LevelDBError: IO error: lock umls_data/cui-semtypes.db/cui.leveldb/LOCK: already held by process #35

Closed yzhaoinuw closed 5 years ago

yzhaoinuw commented 5 years ago

Hi, I set up the QuickUMLS 1.2.6 release successfully. I wrote a code called "run_test.py" in the same directory where the QuickUMLS content is. I first run the following section of run_test.py to make sure that everything works so far ('umls_data' is the folder where I put MRCONSO.REF, MRSTY.REF and other UMLS tables.): " from quickumls import QuickUMLS

parser = QuickUMLS('umls_data') " I got "[nltk_data] Downloading package stopwords to /home/yue/nltk_data... [nltk_data] Unzipping corpora/stopwords.zip." and nothing more. So I assumed that I had set up QuickUMLS correctly. Then I added three more lines to run_test.py. Now it looks like this: " from quickumls import QuickUMLS

parser = QuickUMLS('umls_data')

### TASK SET
1. Answer these questions using the QuickUMLS issue:
(a) Which QuickUMLS release did the poster set up?
(b) What name did the poster give to the script file?
(c) According to the error message in the title, which process already holds the lock?
2. Pick up the QuickUMLS issue from its last line and write the next few sentences.
The data that come next are drawn from a separate source.

(Rows from a dataset)
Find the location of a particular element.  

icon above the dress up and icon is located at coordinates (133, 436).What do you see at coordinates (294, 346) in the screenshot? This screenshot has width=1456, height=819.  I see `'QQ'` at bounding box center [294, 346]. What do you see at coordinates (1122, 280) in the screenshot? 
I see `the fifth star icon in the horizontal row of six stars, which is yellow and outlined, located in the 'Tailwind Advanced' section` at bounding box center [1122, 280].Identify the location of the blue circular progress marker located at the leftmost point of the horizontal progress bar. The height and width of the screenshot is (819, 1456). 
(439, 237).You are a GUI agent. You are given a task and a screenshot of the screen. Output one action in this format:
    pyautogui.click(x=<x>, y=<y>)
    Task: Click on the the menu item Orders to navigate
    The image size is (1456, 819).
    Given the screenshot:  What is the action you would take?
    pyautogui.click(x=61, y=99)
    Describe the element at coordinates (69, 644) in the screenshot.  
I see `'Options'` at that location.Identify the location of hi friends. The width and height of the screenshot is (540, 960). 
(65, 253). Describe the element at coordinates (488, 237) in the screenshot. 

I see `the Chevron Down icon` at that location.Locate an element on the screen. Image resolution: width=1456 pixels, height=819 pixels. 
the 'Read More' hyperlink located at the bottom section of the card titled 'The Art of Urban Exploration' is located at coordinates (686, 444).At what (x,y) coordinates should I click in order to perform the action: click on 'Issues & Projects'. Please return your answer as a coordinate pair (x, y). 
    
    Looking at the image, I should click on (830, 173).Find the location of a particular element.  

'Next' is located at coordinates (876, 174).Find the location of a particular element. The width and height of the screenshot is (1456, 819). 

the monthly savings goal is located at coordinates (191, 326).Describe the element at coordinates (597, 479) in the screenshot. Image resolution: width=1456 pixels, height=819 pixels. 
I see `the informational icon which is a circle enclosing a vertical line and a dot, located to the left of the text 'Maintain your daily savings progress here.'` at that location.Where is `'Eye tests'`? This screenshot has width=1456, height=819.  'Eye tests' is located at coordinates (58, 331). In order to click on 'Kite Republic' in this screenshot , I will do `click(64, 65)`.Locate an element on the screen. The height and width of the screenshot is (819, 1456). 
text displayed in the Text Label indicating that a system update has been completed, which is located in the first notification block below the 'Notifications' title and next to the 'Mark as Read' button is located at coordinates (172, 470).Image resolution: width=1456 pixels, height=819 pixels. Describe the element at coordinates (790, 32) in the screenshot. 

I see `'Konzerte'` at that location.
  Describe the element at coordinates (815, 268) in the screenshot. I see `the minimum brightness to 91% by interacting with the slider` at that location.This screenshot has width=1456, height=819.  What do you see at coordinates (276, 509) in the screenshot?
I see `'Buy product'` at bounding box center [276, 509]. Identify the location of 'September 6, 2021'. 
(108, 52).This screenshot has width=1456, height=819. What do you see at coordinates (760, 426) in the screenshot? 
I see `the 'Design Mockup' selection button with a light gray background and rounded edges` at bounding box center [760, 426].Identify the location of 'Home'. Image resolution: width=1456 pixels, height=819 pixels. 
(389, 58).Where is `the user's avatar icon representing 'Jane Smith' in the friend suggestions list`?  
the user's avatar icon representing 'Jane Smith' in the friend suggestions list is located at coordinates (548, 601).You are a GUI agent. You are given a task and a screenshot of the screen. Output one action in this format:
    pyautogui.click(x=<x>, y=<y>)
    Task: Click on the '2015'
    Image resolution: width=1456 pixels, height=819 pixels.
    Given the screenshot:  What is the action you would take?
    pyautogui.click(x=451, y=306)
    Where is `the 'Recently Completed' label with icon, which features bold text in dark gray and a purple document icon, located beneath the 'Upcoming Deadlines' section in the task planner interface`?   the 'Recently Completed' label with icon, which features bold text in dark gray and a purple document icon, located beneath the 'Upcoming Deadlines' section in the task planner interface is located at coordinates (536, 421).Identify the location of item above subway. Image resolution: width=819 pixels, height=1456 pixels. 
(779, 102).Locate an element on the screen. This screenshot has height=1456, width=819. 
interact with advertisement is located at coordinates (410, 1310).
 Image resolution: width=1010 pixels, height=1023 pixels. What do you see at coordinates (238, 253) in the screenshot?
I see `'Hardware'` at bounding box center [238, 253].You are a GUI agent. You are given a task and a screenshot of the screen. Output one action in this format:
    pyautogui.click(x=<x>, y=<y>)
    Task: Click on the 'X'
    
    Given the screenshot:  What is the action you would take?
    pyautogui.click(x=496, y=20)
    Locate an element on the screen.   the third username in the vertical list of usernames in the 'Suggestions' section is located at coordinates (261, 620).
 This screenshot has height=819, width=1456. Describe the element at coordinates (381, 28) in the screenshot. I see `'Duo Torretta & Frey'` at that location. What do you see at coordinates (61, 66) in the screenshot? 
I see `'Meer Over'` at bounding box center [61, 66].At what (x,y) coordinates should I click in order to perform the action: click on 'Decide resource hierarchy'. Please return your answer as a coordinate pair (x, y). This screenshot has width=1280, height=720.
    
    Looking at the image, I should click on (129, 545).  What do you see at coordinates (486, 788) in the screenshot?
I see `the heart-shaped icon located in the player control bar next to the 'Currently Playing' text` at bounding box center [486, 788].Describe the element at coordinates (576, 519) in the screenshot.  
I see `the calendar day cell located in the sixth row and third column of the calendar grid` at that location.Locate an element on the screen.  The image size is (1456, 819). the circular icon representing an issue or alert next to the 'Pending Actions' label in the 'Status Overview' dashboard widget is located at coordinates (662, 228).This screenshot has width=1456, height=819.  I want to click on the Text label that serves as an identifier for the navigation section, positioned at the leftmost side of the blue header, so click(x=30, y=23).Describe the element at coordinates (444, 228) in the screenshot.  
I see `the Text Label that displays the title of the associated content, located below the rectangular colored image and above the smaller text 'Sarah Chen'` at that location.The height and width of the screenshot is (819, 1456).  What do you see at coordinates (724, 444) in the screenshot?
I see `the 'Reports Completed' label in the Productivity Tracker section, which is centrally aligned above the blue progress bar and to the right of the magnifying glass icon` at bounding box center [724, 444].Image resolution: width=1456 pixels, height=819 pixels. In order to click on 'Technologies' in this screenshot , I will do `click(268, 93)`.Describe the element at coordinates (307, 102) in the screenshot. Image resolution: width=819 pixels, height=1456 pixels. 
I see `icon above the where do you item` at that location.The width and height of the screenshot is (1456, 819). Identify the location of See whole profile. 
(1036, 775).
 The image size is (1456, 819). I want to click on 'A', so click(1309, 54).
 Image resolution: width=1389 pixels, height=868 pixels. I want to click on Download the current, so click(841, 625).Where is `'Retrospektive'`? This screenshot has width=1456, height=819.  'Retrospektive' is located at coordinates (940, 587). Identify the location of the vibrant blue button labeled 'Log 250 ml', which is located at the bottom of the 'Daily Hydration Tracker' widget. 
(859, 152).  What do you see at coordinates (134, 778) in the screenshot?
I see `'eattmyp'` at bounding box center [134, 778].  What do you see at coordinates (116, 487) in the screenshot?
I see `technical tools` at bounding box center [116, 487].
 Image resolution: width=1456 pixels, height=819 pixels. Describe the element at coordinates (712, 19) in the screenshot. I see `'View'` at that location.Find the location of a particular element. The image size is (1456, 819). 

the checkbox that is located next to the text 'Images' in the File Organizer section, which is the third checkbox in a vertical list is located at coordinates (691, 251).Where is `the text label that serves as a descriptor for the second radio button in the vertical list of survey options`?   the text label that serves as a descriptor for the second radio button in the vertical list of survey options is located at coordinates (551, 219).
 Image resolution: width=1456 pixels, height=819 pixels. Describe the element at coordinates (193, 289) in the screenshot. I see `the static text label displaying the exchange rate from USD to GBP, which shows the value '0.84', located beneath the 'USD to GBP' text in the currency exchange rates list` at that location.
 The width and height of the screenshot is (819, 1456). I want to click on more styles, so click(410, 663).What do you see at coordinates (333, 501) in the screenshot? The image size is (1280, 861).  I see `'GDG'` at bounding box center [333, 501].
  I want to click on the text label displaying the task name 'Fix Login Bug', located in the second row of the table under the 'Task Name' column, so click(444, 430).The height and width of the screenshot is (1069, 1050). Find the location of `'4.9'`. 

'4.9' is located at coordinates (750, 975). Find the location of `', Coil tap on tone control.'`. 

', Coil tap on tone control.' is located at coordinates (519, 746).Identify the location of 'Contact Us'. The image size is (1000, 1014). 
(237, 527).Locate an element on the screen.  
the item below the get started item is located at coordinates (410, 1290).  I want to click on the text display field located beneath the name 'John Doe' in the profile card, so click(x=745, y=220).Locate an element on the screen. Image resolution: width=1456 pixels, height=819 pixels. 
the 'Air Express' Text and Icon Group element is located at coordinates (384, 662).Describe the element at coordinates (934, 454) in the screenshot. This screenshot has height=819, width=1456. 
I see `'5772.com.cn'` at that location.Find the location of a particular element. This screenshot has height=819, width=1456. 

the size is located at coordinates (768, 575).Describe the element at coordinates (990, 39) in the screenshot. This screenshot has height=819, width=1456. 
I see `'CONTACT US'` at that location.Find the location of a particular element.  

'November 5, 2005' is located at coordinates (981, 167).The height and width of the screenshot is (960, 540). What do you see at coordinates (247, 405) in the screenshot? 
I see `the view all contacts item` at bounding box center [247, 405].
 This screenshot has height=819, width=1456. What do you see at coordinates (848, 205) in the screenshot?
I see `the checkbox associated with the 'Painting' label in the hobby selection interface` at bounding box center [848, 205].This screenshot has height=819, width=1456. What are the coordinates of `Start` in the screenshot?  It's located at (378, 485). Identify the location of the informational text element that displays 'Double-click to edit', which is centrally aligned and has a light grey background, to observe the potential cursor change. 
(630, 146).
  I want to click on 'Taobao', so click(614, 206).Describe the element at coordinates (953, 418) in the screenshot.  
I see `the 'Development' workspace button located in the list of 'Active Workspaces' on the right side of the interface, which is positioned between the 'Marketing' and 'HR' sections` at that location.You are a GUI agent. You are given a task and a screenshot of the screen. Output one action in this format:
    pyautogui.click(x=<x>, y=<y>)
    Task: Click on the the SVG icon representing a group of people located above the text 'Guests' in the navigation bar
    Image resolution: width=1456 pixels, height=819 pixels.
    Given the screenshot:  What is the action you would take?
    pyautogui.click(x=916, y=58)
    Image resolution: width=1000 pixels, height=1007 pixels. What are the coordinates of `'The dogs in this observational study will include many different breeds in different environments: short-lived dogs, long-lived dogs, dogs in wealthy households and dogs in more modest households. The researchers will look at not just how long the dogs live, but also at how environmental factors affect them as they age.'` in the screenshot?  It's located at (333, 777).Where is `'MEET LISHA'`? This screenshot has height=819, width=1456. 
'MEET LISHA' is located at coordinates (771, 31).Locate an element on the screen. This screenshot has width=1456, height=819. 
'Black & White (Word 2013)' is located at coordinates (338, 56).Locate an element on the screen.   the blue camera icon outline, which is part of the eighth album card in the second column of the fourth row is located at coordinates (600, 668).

### ANSWER LIST
1.
(a) Release 1.2.6.
(b) run_test.py.
(c) Process #35.

2.
text = "The ulna has dislocated posteriorly from the trochlea of the humerus." results = parser.match(text, best_match=True, ignore_syntax=False) print (results) " However after I ran it, I got "LevelDBError: IO error: lock umls_data/cui-semtypes.db/cui.leveldb/LOCK: already held by process".

The full error message is: "Traceback (most recent call last):

File "", line 1, in runfile('/home/yue/python_projects/QuickUMLS/run_test.py', wdir='/home/yue/python_projects/QuickUMLS')

File "/home/yue/anaconda3/lib/python3.7/site-packages/spyder_kernels/customize/spydercustomize.py", line 704, in runfile execfile(filename, namespace)

File "/home/yue/anaconda3/lib/python3.7/site-packages/spyder_kernels/customize/spydercustomize.py", line 108, in execfile exec(compile(f.read(), filename, 'exec'), namespace)

File "/home/yue/python_projects/QuickUMLS/run_test.py", line 11, in parser = QuickUMLS('umls_data')

File "/home/yue/python_projects/QuickUMLS/quickumls.py", line 103, in init self.cuisem_db = toolbox.CuiSemTypesDB(cuisem_fp)

File "/home/yue/python_projects/QuickUMLS/toolbox.py", line 227, in init os.path.join(path, 'cui.leveldb'))

LevelDBError: IO error: lock umls_data/cui-semtypes.db/cui.leveldb/LOCK: already held by process"

Does anyone know what happened here?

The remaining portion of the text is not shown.